Advogado do tenente-coronel defendia a tese que o Tribunal Militar era incompetente para decidir pela prisão preventiva (por tempo indeterminado) do réu. Rosa Neto foi preso em São José dos Campos (SP) no dia 18 de março após a decisão da corte militar. Pouco tempo depois, a Justiça comum também decidiu pela prisão dele. Desde então, ele está detido no Presídio Militar Romão Gomes, na zona norte da capital paulista.
Defesa de tenente-coronel comemora a decisão. O advogado Eugênio Malavasi disse ao UOL que a decisão do STJ foi acertada e que havia questionado, desde a audiência de custódia do cliente, a incompetência da Justiça Militar para julgar o caso. Malavasi ainda afirmou à reportagem que “buscará o que é justo: a inocência do acusado”.

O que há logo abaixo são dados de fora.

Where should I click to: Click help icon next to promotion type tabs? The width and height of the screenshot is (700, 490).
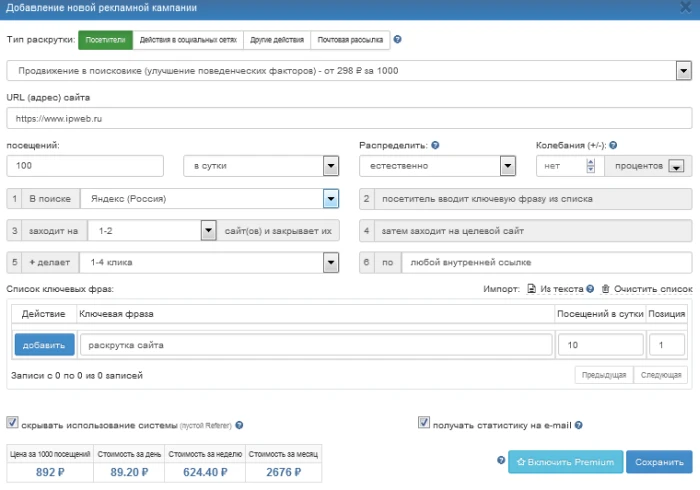click(398, 41)
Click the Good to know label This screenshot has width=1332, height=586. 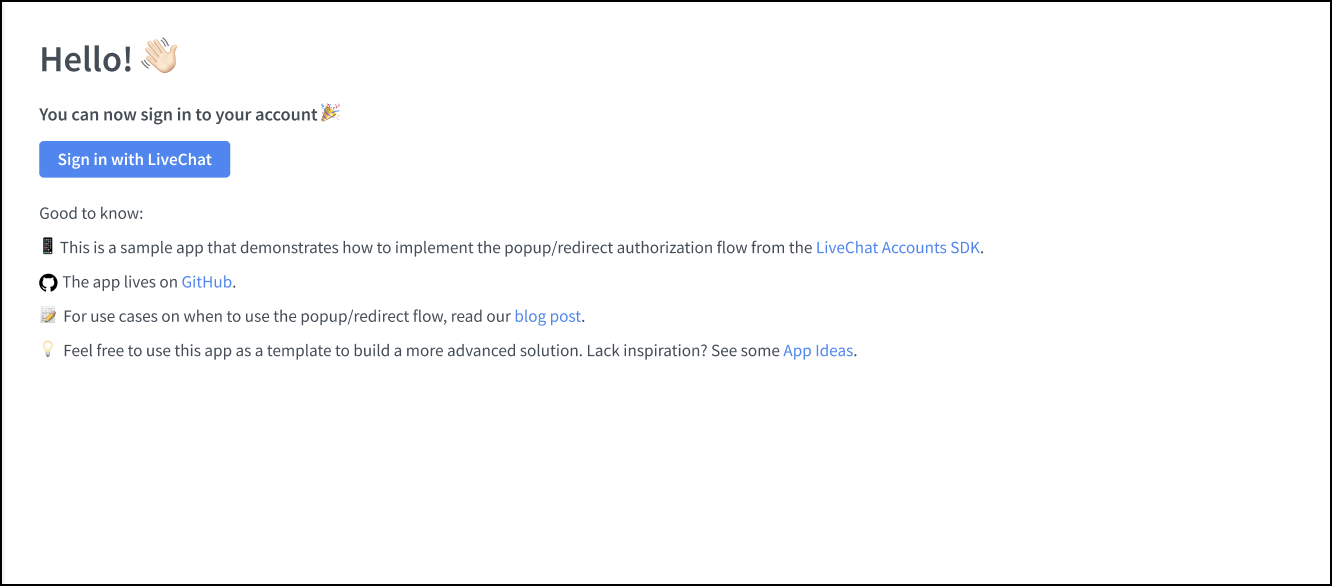tap(91, 213)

Já o advogado da família da soldado declarou que a decisão segue a fundamentação usada por eles. Em vídeo, José Miguel da Silva Júnior falou que sempre defendeu que o crime não era de natureza militar, apesar de a vítima e o réu serem policiais militares. Ao UOL, o advogado afirmou que os pais da soldado estão “aliviados com a decisão de Brasília”.
Relembre o caso
Gisele foi atingida por um tiro na cabeça no apartamento onde morava com o marido no Brás, na região central de São Paulo, em 18 de fevereiro. Ela foi socorrida em estado grave e levada ao Hospital das Clínicas, na região central da capital. A morte dela foi constatada às 12h04 do mesmo dia.

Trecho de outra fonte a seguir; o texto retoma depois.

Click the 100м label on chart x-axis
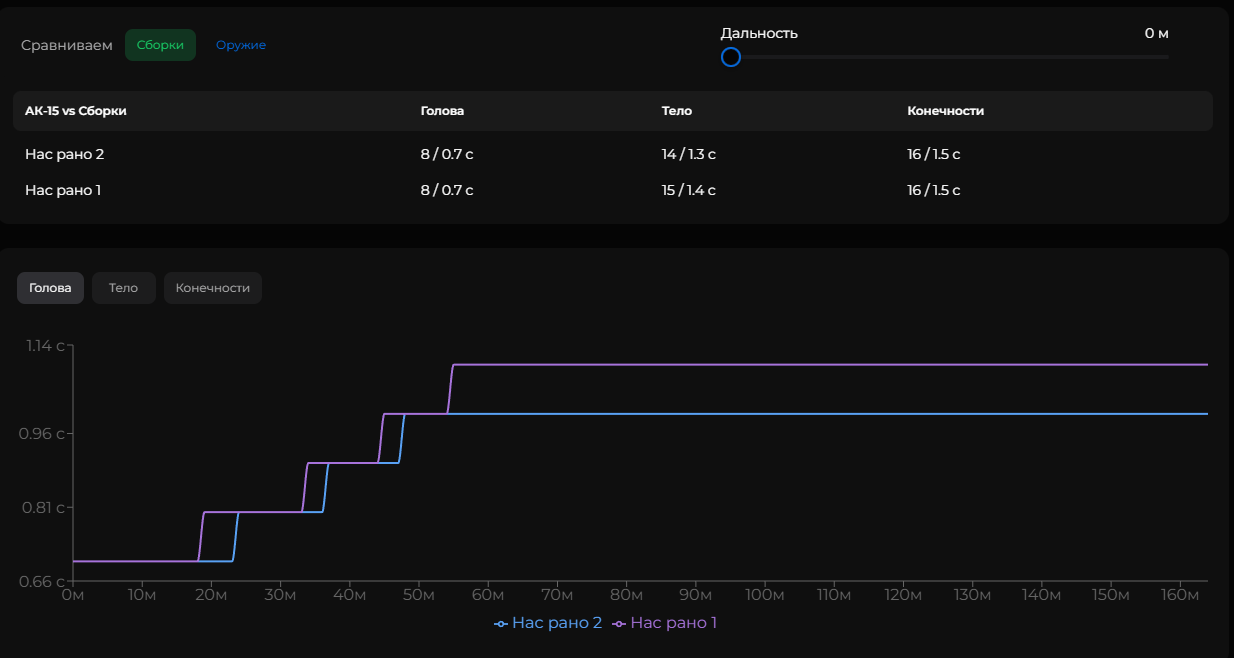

Em depoimento, Geraldo afirmou que, no dia dos fatos, se dirigiu ao quarto de Gisele por volta das 7h para dizer que queria se separar. O homem afirmou ter dito que ainda a amava, mas entendia ser melhor se separar porque o relacionamento não estava funcionando. De acordo com ele, após a declaração, a esposa se levantou de forma “exaltada”, mandou ele sair do quarto e bateu a porta. Ele alega ter pegado a toalha para tomar banho em seguida.
Um minuto após entrar no banho, o tenente-coronel declarou ter ouvido um barulho, que pensava ser uma porta batendo. Mas, ao abrir a porta, se deparou com Gisele no chão, ferida na cabeça e segurando a arma de fogo. Ele disse ter acionado o resgate, a Polícia Militar e ter ligado para um amigo que é desembargador.
Mãe da vítima disse à polícia que o relacionamento da filha com Geraldo era “extremamente conturbado”. Ela afirmou que o tenente-coronel era uma pessoa abusiva e muito violenta, que proibia a vítima de usar batom, salto alto e perfume, além de cobrá-la rigorosamente para realizar várias tarefas domésticas.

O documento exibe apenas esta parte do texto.